§ DIRECTIONS: When the line with "The width and height of the screenshot is (1200, 500)." appears below, start repeating lines exactly, and keep going through the line with "Click the sun"; add nothing outside that span.

Stored data entries:
++++++

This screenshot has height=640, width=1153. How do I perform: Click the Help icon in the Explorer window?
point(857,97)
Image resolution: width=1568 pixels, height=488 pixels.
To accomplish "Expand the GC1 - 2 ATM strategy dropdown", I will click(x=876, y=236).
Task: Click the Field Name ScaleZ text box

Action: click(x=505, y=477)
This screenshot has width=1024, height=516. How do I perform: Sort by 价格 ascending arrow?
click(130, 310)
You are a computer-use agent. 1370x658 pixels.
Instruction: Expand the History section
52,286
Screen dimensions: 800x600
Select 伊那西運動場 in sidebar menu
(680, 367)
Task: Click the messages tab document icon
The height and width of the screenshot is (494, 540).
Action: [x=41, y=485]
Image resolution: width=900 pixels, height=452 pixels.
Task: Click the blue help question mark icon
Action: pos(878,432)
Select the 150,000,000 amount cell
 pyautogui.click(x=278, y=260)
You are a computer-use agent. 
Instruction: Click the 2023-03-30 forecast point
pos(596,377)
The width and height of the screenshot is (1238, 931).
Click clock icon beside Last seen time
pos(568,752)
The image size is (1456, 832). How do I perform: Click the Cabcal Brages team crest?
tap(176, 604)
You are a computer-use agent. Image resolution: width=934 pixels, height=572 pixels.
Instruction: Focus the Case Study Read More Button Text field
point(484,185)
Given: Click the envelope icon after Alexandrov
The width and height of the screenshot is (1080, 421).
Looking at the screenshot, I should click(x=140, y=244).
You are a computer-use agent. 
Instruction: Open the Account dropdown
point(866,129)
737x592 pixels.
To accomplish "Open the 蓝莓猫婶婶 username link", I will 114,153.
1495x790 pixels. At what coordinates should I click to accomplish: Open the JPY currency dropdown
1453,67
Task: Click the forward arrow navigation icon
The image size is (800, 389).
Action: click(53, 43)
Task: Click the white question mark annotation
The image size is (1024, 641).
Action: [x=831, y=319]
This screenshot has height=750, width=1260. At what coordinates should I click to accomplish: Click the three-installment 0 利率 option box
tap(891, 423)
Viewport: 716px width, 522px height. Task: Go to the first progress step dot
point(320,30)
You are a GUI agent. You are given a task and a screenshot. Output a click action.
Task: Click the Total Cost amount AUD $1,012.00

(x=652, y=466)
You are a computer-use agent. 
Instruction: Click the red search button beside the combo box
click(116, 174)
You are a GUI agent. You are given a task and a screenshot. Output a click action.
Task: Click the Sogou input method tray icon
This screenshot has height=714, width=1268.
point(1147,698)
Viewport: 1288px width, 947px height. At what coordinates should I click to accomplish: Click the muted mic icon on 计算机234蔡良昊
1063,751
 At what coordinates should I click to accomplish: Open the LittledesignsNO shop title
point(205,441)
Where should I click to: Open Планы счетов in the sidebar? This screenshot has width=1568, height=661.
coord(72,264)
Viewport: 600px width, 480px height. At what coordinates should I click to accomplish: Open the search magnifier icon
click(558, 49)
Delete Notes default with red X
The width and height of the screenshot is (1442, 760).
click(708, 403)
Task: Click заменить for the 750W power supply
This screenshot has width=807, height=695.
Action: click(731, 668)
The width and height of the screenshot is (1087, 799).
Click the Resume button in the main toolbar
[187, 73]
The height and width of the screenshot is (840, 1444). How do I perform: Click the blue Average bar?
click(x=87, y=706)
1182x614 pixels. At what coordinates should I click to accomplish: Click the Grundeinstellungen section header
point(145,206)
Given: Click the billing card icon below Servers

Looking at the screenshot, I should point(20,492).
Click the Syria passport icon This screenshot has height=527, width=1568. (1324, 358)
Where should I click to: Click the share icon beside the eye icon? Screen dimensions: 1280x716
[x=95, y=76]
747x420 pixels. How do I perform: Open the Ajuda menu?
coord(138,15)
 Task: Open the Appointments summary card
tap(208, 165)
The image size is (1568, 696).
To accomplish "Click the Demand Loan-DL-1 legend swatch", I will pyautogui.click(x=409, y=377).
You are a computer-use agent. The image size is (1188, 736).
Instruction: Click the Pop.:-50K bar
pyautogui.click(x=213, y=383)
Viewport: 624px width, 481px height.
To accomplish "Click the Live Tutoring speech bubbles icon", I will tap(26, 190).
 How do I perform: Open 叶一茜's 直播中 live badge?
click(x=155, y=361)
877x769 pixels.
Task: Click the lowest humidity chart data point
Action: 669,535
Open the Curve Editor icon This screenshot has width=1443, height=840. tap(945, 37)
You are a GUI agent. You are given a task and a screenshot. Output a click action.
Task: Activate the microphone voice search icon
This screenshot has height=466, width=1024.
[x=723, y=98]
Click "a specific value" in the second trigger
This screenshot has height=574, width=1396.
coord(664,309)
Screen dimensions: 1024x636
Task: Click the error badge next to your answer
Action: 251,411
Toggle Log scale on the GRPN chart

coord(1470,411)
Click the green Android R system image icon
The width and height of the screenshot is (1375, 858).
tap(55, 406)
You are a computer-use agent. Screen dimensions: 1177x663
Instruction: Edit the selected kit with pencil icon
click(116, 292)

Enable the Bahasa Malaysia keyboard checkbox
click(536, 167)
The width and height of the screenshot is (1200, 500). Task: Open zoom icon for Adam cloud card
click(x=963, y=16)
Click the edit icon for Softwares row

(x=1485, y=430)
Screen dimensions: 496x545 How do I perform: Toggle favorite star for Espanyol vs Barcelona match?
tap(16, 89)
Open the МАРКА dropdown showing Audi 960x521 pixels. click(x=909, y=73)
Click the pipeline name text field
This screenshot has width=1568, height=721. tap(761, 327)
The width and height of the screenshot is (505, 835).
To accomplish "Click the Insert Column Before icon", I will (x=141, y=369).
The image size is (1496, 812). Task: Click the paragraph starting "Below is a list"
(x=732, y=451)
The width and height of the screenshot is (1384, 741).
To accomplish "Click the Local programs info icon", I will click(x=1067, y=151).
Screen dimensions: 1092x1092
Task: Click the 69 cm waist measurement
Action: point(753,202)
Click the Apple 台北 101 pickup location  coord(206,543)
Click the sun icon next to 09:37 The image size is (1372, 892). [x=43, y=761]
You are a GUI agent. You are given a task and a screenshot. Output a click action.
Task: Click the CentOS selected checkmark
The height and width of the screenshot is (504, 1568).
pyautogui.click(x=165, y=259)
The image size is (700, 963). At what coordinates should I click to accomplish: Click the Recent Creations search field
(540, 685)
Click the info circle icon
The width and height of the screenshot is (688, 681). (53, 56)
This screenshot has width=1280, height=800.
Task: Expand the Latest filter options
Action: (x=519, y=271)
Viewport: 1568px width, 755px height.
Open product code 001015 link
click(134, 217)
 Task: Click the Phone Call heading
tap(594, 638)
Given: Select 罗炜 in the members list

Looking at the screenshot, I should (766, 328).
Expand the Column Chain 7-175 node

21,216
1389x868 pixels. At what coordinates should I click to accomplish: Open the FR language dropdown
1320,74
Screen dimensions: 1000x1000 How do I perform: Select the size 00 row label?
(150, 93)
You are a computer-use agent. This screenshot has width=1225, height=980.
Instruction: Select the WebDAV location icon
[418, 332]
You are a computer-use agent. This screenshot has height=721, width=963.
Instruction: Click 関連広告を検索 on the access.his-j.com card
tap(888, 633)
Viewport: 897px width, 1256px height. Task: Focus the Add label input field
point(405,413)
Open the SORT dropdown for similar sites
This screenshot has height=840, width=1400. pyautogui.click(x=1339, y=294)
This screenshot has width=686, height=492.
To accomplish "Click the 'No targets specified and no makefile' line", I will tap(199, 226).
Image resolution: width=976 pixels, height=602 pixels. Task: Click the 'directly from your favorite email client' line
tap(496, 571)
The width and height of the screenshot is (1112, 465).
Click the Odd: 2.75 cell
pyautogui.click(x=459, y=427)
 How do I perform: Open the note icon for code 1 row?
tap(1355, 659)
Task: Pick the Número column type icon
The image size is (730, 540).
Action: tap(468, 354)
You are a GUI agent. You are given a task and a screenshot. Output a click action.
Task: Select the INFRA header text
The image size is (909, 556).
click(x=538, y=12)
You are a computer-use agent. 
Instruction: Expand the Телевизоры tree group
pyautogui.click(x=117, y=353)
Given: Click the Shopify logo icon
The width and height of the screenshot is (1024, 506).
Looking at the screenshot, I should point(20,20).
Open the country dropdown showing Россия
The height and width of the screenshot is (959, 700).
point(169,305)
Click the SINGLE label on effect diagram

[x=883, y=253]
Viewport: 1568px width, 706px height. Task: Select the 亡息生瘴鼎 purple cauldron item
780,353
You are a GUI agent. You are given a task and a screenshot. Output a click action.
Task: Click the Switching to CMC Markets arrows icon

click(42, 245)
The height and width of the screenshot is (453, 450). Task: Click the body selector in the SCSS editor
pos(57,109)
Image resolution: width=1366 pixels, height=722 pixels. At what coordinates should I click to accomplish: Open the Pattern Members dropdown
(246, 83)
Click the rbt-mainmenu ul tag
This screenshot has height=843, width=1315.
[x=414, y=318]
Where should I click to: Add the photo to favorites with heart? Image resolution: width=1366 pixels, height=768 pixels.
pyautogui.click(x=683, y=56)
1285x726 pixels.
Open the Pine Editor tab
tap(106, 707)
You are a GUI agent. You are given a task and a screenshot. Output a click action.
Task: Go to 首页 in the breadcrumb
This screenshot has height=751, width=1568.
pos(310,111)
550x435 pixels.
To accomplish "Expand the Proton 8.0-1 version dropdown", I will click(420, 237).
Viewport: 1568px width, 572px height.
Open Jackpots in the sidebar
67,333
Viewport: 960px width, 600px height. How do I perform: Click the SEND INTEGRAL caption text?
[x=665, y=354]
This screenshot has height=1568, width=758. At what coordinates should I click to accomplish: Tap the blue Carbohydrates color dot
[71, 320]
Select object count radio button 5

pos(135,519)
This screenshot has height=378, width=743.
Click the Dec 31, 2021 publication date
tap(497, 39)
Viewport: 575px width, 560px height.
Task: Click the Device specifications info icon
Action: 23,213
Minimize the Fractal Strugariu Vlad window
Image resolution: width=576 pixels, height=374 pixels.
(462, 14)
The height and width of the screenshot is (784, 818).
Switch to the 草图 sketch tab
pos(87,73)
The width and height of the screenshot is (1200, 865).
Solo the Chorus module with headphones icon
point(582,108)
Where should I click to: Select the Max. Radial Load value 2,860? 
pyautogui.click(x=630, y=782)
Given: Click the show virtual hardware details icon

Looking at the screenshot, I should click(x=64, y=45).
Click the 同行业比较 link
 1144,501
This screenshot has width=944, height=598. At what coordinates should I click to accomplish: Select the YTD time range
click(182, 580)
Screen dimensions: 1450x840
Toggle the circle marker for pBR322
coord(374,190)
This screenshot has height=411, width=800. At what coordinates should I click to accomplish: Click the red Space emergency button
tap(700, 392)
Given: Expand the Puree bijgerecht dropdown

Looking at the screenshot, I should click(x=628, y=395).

++++++

§ RESPONSE BOX:
The width and height of the screenshot is (1200, 500). Task: Open zoom icon for Adam cloud card
click(x=963, y=16)
Click the edit icon for Softwares row

(x=1485, y=430)
Screen dimensions: 496x545 How do I perform: Toggle favorite star for Espanyol vs Barcelona match?
tap(16, 89)
Open the МАРКА dropdown showing Audi 960x521 pixels. click(x=909, y=73)
Click the pipeline name text field
This screenshot has width=1568, height=721. tap(761, 327)
The width and height of the screenshot is (505, 835).
To accomplish "Click the Insert Column Before icon", I will (x=141, y=369).
The image size is (1496, 812). Task: Click the paragraph starting "Below is a list"
(x=732, y=451)
The width and height of the screenshot is (1384, 741).
To accomplish "Click the Local programs info icon", I will click(x=1067, y=151).
Screen dimensions: 1092x1092
Task: Click the 69 cm waist measurement
Action: point(753,202)
Click the Apple 台北 101 pickup location  coord(206,543)
Click the sun icon next to 09:37 The image size is (1372, 892). [x=43, y=761]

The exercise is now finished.